The third standard was less onerous than a “residency” requirement would have been. As James Madison of Virginia explained, a residency requirement might “exclude persons absent occasionally for a considerable time on public or private business.”9 Inhabitancy would be ascertained for a candidate “when elected” and not beforehand. The Framers rejected proposals that would require one, three, or six-year inhabitance.10
John Dickinson of Delaware acknowledged that enumerating some qualifications meant that others could not be added. In fact, Dickinson opposed listing any qualifications precisely because it “would by implication tie up the hands of the Legislature from supplying the omissions.”11 His statement suggests that “the Framers were well aware of the expressio unius argument that would result from their wording of the Qualifications Clauses”—enumerating some qualifications meant that there were no other qualifications except those listed.12
The Constitution’s structure supports this view. Article I, Section 5 provides that “[e]ach house shall be the Judge of the Elections, Returns and Qualifications of its own members.” Each house of Congress may “punish its Members for disorderly behavior, and, with the Concurrence of two thirds, expel a Member.” And the Elections Clause of Article I, Section 4 provides that “[t]he Times, Places and Manner of holding Elections for Senators and Representatives, shall be prescribed in each State by the Legislature thereof; but the Congress may at any time by Law make or alter such Regulations. . . .”13 The structural separation of these provisions suggests distinct roles in administering elections. Congress’s power over the “Times, Places, and Manner of holding Elections” is separate from the power over qualifications. The Constitution does not expressly grant states and Congress the power to regulate qualifications, which are fixed and enumerated elsewhere.14
Another structural argument further suggests that these qualifications are exclusive. As Article I, Section 5 states, Congress has the power to judge the qualifications enumerated in the Constitution, which takes place by a simple majority vote, and to expel seated members with a two-thirds vote. It would be inconsistent to allow a house to impose additional qualifications by a simple majority vote when the Constitution requires a supermajority vote to expel a member on grounds not enumerated in the Constitution. This structure suggests that a house can judge only the qualifications that are set forth in Article I, Section 2.15
The Ratification Debates
During the state ratification process, the debate over qualifications continued. These records arguably furnish more evidence for the inability of states or Congress to add qualifications beyond those mentioned in Article I, Section 2. Both the Constitution’s promoters and its critics noted the minimal qualifications set out for Representatives. For instance, in Federalist No. 52, Madison praised the fact that there were few qualifications: “[T]he door of this part of the Federal Government, is open to merit of every description, whether native or adoptive, whether young or old, and without regard to poverty or wealth, or to any particular profession of religious faith.”
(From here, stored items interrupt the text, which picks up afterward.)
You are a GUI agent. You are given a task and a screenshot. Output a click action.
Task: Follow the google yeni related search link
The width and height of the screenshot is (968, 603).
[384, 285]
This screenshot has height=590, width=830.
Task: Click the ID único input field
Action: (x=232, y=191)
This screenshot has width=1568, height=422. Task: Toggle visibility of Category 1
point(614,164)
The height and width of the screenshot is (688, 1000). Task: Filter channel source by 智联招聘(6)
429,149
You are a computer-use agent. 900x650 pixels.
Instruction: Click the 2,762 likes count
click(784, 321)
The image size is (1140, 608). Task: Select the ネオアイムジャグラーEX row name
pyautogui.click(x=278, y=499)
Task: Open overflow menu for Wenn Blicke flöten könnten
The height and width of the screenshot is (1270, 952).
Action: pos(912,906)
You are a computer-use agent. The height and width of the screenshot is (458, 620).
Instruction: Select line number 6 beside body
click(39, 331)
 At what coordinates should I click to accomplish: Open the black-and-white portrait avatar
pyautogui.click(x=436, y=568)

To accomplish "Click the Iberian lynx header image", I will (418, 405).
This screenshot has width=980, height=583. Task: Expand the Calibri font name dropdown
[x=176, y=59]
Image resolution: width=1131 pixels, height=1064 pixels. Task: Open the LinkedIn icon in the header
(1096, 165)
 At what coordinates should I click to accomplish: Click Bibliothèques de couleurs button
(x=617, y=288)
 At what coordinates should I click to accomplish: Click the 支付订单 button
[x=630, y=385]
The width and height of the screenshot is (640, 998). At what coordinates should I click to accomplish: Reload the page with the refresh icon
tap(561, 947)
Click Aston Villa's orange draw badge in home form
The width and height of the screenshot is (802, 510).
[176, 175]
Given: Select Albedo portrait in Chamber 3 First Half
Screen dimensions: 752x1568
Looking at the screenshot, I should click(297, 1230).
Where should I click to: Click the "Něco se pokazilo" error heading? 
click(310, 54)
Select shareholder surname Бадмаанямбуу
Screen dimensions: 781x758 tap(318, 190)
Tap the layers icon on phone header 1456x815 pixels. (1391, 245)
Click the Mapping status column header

In Federalist No. 60, Alexander Hamilton emphasized that the legislature had no power to add to these qualifications. He explained that the power under the Elections Clause “would be expressly restricted to the regulation of the times, the places, and the manner of elections,” adding that “[t]he qualifications of the persons who may choose or be chosen . . . are defined and fixed in the Constitution, and are unalterable by the legislature.”
Others condemned these few qualifications. The Federal Farmer, an Anti-Federalist, would have imposed far more qualifications for serving in Congress. He charged that the Constitution allows “pagans,” “convicts,” “beggar[s],” “absentee[s],” and “many men . . . who cannot be electors” to serve as “elected representatives.”16 In Massachusetts, some delegates complained that there were no property qualifications for members of Congress. One delegate remarked that the system was “democratic.” He asked,“[W]hy should we bridle the people in their elections?”17
Early Practice
Shortly after the Constitution was ratified, some states added qualifications for federal candidates.18 Virginia, for example, required that members of Congress be “freeholder[s],”19 one of two provisions that, according to St. George Tucker, “require[d] qualifications which the constitution does not” and therefore might “possibly be found to be nugatory” (of no force) in practice.20 Five states in this early period required members of Congress to reside in the districts they sought to represent.21 While the Constitution required only “inhabitancy” in the state, these states required establishing residency in a particular part of the state, and residency, as noted, was potentially a more onerous requirement than inhabitancy.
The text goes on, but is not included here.